Intervention de Patrick Devedjian

Réunion du 27 novembre 2013 à 9h00
Commission des lois constitutionnelles, de la législation et de l'administration générale de la république

Photo issue du site de l'Assemblée nationale ou de WikipediaPatrick Devedjian :

D'autant moins que, après le vote du Sénat en première lecture, le Gouvernement a proposé, par voie d'amendement, un dispositif très différent du texte initial. Le lundi 3 juillet, Mme Lebranchu était interpellée sur les intentions du Gouvernement s'agissant de l'article 12 : elle a répondu qu'elle ne pourrait pas le dire avant le mercredi. Pour la concertation, vous repasserez !

Le dispositif n'a fait l'objet d'aucune étude d'évaluation, ni juridique ni financière, non plus que de faisabilité ou d'organisation.

Cette loi n'est en rien le « troisième acte de la décentralisation ». En réalité, c'est une loi de recentralisation puisqu'on nous propose d'arracher du niveau territorial de proximité, pour les faire remonter à l'échelon d'une métropole qui va gérer 6,5 millions d'habitants, des dispositifs qui étaient gérés à l'échelle communale ou à celle des EPCI.

En fait, on réintroduit l'État à tous les niveaux de décision – ce n'est d'ailleurs pas un hasard si le préfet de région est chargé de préfigurer ce que sera le nouvel établissement.

En outre, le dispositif proposé tend à casser en deux la région Île-de-France, tant pour la gestion des compétences que pour l'administration. Il va faire de la région un territoire à deux vitesses.

Il tend de surcroît à dévitaliser les libertés communales, en ôtant aux communes les compétences que leur avait octroyées Gaston Defferre en matière d'urbanisme. Ce sont pourtant ces compétences qui ont permis de transformer en villes à part entière des territoires de banlieue auparavant assimilés aux dépotoirs de Paris. Mes amis ont eu tort, en 1982, de voter contre cette loi, j'en conviens. Mais aujourd'hui, c'est vous qui en remettez en cause les dispositions.

L'amendement proposé tend par ailleurs à casser les EPCI, auxquels les communes adhèrent librement et dont le fonctionnement est démocratique, pour les remplacer par une structure autoritaire.

Et comme si cela ne suffisait pas, alors que la gauche s'est toujours dite opposée à cette procédure, voilà qu'elle propose, par voie d'amendement, une habilitation à prendre par ordonnances des mesures budgétaires, financières et fiscales, sans qu'aucun débat ait eu lieu sur ce que serait leur contenu. Circulez, il n'y a rien à voir ! Je ne suis pas très favorable aux ordonnances, mais les lois d'habilitation prévues par l'article 38 ont au moins le mérite de donner lieu à un débat et de permettre à la représentation nationale d'être éclairée sur les intentions du Gouvernement. Rien de tel ici.

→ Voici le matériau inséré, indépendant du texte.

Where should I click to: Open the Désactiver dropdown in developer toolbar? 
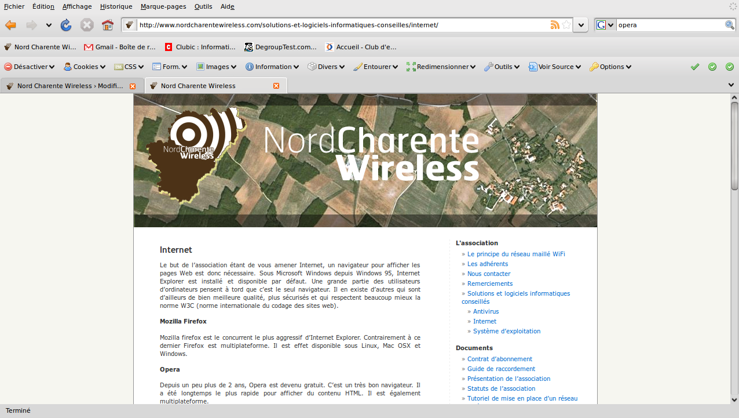click(x=30, y=67)
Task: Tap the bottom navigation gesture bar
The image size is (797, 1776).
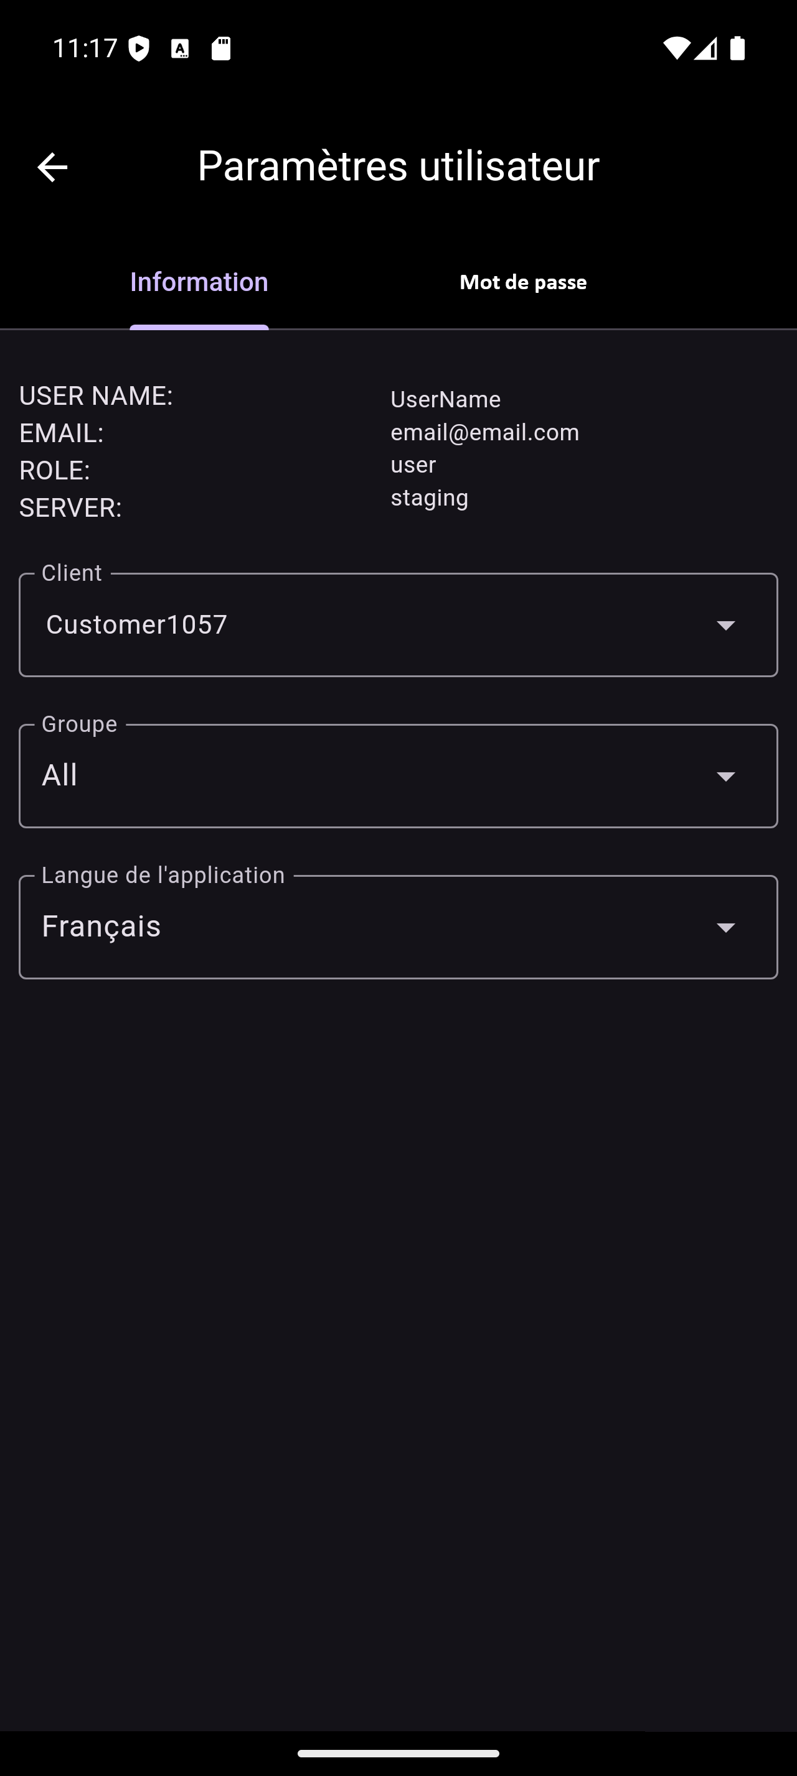Action: click(398, 1753)
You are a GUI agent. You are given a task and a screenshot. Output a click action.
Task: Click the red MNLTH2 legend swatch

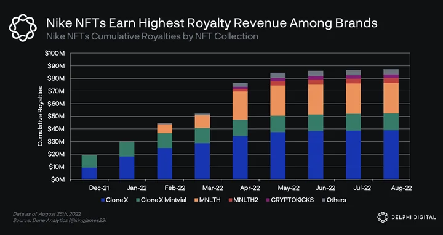point(229,200)
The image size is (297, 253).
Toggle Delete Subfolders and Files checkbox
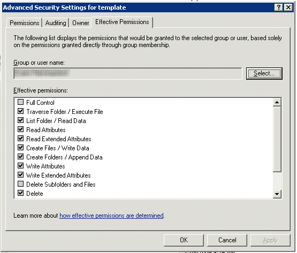coord(20,184)
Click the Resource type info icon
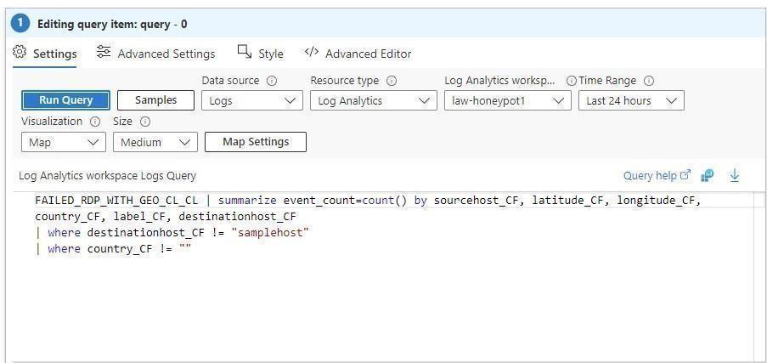Image resolution: width=767 pixels, height=363 pixels. pyautogui.click(x=392, y=81)
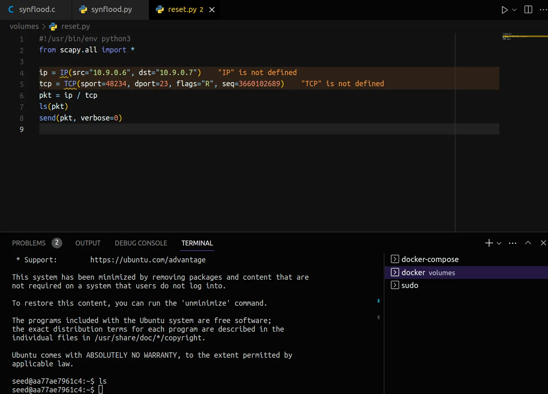Switch to the synflood.c tab
This screenshot has width=548, height=394.
pos(36,9)
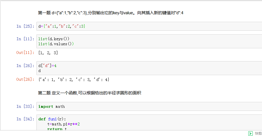This screenshot has width=262, height=136.
Task: Click the def fun1(r) line
Action: click(x=52, y=119)
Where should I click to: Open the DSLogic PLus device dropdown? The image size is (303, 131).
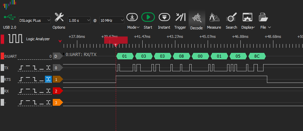point(35,20)
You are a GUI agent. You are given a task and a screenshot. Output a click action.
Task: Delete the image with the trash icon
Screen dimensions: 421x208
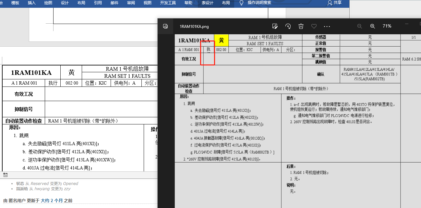[x=301, y=26]
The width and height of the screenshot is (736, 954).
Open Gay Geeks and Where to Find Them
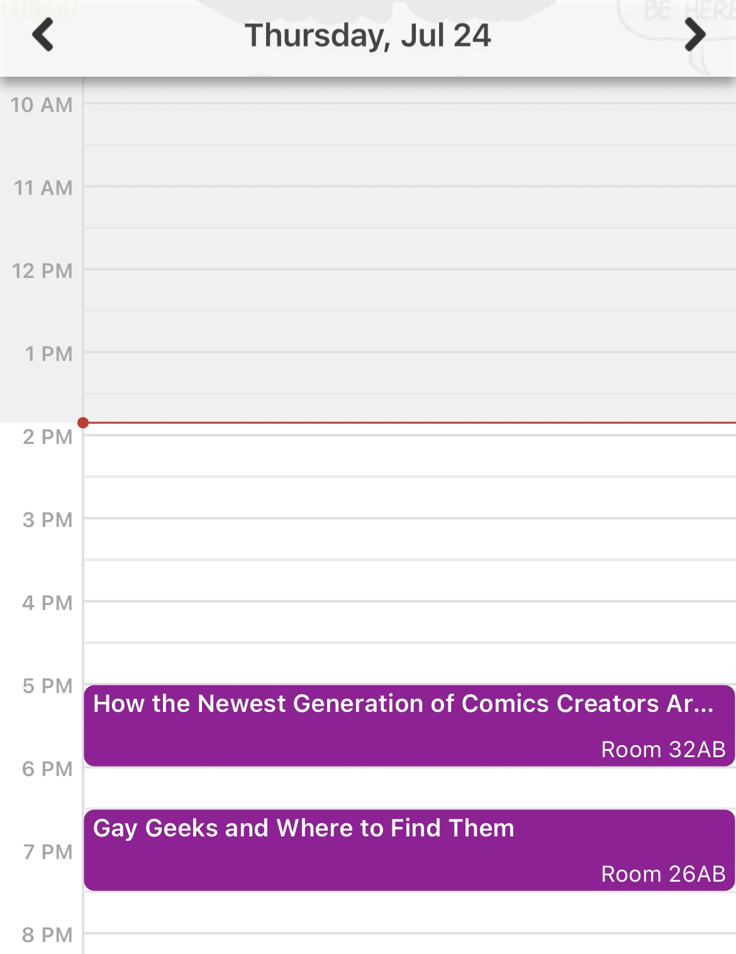tap(303, 828)
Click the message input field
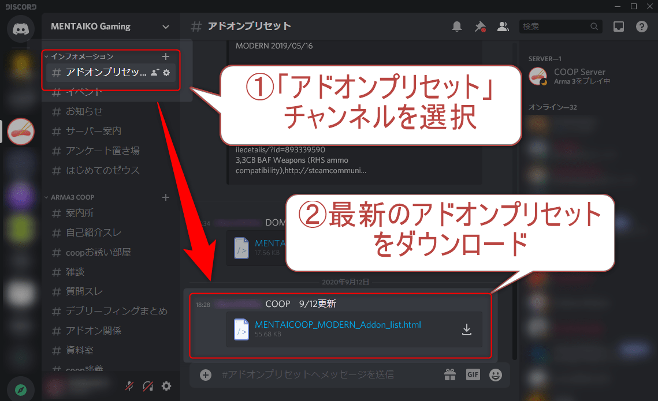Screen dimensions: 658x401 (324, 375)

Le texte proposé pour l'article 12 prévoit la création d'un « établissement public de coopération intercommunale à fiscalité propre à statut particulier ». Mais en quoi la métropole du Grand Paris sera-t-elle un EPCI ? Les contours d'un ECPI sont définis par la loi, et sa création est d'essence démocratique, tandis que cette métropole relève de l'acte d'autorité. Je peux comprendre qu'on la qualifie d'établissement public à statut particulier, mais pas d'EPCI.

Quant à ce statut particulier, quel est-il exactement ? Nous le savons d'autant moins que les dispositions destinées à permettre son fonctionnement seront prises par ordonnances.

Je soutiens sans réserve la création d'une métropole à Paris, mais pas dans ces conditions, et pas au prix d'une recentralisation aussi forte. Vous voulez résoudre la crise du logement, mais cette crise étant due avant tout à l'excès de centralisme, vous allez en fait l'amplifier. La Région parisienne est extrêmement dense : on ne peut même plus y circuler ou y être transporté, malgré les efforts des gouvernements successifs. Or, vous allez aggraver cette situation.

Les Français, et en particulier les habitants de la Région parisienne, ont très mal supporté la politique menée dans les années 1960 et 1970 en matière d'urbanisme, qui a dévasté la banlieue en construisant ces cités dont les problèmes, notamment sociaux, nous conduisent aujourd'hui à rénover et à reconstruire à coups de milliards distribués par l'ANRU (Agence nationale pour la rénovation urbaine). Ils vivront tout aussi mal la recentralisation et l'uniformisation de la construction qui résulteront de ce texte.

Certes, monsieur Le Bouillonnec, des élus siégeront au conseil de la métropole. Mais ils seront très éloignés du terrain.